So far as I'm concerned, this brown paper bag, filled with soil, and then with a tea light placed inside it and lit, is a farolito (a little lantern, that is - going back to the Latin
faro, or lighthouse ...). A luminaria is a little bonfire at a street corner - traditionally there to guide people to midnight mass on Christmas eve. That being said, my nomenclature is strictly a Northern New Mexican one, because these lanterns tend to be called luminarias elsewhere - even down in Albuquerque, let alone further south in NM, let alone in such foreign parts as California. I'm also, for that matter, a purist who thinks that they should, indeed, be made from paper bags and real flames - not the beige plastic electric kind, pretty though, I confess, they can look.
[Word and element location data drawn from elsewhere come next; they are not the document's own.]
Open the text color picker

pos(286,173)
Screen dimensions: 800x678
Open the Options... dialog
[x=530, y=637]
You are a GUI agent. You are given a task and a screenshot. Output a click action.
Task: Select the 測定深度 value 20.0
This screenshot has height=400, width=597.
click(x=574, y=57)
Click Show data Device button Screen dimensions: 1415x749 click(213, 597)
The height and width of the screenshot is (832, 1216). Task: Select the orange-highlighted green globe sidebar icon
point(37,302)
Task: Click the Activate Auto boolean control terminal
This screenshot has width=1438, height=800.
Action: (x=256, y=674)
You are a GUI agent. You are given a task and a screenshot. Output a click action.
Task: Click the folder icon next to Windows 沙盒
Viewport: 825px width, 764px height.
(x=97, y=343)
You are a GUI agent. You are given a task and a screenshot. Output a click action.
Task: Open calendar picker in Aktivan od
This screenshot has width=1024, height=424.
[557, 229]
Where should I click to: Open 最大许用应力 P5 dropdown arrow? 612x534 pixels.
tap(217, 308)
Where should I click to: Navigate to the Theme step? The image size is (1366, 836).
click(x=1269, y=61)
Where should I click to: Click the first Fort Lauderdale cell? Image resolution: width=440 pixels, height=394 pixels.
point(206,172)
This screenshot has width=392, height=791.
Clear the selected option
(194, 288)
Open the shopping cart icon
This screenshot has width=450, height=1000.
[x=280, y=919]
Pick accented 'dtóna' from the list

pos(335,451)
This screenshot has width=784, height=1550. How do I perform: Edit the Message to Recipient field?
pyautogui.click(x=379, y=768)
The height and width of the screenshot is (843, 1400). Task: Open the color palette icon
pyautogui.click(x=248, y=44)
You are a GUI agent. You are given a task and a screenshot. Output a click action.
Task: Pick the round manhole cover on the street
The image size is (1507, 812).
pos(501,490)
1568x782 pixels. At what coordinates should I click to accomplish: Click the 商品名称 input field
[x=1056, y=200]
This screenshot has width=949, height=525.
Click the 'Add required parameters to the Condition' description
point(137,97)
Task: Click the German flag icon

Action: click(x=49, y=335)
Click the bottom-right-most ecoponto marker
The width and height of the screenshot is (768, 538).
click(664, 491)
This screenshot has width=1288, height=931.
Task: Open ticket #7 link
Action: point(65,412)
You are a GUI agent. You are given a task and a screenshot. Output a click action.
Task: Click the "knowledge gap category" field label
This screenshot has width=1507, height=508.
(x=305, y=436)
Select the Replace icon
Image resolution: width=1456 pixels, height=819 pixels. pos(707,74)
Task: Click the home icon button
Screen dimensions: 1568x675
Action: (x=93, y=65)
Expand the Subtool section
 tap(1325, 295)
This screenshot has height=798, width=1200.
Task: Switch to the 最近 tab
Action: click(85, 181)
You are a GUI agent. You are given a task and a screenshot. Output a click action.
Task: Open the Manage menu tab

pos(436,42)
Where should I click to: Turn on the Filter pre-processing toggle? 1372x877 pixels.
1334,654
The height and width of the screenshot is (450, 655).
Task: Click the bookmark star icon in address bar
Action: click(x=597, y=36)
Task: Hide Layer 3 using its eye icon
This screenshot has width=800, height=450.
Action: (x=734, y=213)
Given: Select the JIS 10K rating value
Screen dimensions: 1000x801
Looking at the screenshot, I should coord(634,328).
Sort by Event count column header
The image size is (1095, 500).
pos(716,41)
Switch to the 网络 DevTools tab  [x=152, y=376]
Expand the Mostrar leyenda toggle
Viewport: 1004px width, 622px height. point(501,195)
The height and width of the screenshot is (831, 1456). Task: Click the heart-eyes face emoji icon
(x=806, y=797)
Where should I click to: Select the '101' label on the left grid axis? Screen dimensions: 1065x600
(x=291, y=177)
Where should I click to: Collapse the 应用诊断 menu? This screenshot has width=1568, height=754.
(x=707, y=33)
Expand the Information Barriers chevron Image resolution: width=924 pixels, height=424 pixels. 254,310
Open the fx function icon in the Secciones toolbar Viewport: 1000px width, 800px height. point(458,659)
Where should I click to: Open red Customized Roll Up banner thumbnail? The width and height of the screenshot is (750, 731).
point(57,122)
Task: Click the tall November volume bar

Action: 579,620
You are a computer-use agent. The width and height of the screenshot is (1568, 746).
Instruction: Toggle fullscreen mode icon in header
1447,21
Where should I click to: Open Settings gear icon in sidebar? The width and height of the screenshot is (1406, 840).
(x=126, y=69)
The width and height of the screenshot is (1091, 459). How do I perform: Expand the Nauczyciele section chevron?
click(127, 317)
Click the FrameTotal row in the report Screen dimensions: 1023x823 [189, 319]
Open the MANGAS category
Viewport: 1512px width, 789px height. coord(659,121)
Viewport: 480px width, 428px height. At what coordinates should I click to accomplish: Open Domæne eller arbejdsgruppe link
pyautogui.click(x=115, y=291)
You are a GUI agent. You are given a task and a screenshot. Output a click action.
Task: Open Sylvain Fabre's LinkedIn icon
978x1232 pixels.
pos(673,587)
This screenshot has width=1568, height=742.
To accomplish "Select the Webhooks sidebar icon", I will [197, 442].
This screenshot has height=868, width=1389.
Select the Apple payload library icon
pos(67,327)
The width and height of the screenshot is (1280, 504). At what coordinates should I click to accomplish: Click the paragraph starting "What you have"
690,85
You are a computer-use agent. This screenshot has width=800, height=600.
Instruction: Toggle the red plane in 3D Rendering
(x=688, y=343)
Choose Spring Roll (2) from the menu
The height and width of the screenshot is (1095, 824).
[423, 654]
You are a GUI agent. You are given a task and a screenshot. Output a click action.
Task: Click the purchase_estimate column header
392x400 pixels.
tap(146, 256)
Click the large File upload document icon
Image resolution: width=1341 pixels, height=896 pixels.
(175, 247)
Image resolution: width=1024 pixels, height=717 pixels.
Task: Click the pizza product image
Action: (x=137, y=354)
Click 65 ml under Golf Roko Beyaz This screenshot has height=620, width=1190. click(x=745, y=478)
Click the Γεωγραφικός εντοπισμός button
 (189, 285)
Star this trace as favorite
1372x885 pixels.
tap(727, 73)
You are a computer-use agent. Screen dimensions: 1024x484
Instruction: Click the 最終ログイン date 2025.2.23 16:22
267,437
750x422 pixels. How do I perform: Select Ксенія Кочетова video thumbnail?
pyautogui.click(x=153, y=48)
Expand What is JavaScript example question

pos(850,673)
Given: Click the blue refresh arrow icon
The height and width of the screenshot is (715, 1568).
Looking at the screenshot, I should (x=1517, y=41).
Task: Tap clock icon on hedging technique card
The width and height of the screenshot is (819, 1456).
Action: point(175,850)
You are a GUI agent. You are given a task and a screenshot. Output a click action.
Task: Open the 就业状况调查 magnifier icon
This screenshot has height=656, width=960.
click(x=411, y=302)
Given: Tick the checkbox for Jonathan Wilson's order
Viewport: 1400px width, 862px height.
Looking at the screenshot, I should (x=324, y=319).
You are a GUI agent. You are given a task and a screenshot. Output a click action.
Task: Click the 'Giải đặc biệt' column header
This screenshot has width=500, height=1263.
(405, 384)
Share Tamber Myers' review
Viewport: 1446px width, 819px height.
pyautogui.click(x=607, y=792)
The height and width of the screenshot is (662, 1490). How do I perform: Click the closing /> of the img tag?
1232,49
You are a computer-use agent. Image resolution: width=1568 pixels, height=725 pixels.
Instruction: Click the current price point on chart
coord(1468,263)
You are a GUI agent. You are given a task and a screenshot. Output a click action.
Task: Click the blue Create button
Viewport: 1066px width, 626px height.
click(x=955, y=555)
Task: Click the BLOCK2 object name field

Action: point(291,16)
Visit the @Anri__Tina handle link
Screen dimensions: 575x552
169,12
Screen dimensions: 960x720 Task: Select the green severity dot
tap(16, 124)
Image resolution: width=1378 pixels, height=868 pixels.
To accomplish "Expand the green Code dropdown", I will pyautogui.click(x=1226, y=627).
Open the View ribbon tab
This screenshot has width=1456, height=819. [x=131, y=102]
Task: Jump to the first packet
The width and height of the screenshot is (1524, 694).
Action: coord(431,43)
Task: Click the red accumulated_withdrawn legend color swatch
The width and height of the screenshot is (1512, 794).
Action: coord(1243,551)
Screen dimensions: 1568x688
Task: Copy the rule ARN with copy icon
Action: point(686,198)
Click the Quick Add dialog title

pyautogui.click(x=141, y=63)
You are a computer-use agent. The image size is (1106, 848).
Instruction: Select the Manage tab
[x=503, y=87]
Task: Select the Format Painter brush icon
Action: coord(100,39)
This farolito was on a wall on Canyon Road, which is the traditional Santa Fe Christmas Eve walk (there were some luminarias thrown in, too, and also the wonderful flying farolitos, which remind me of some rather dangerous experiments involving candles and paper that the
Observer published around 1959 or 60: these ones are built from birthday candles inserted on styrofoam crosses, which are then lit - the paper bag surrounding them, or rather the air it contains, heats up - and then the ff is released to soar above the Canyon Road trees, and then catch fire, slowly, like a very amateur firework. Canyon Road was as full as ever (though not quite as cold as the last time that we were there) this evening, with clusters of people bursting into "O Come, All Ye Faithful," and others wearing reindeer antlers or luminous glowing spikes in the hair, or pushing baby carriages, or leading or carrying their dogs (some, too, with reindeer antlers). And even if crowded, it was extraordinary pretty, and completely magically Santa Fe at its best.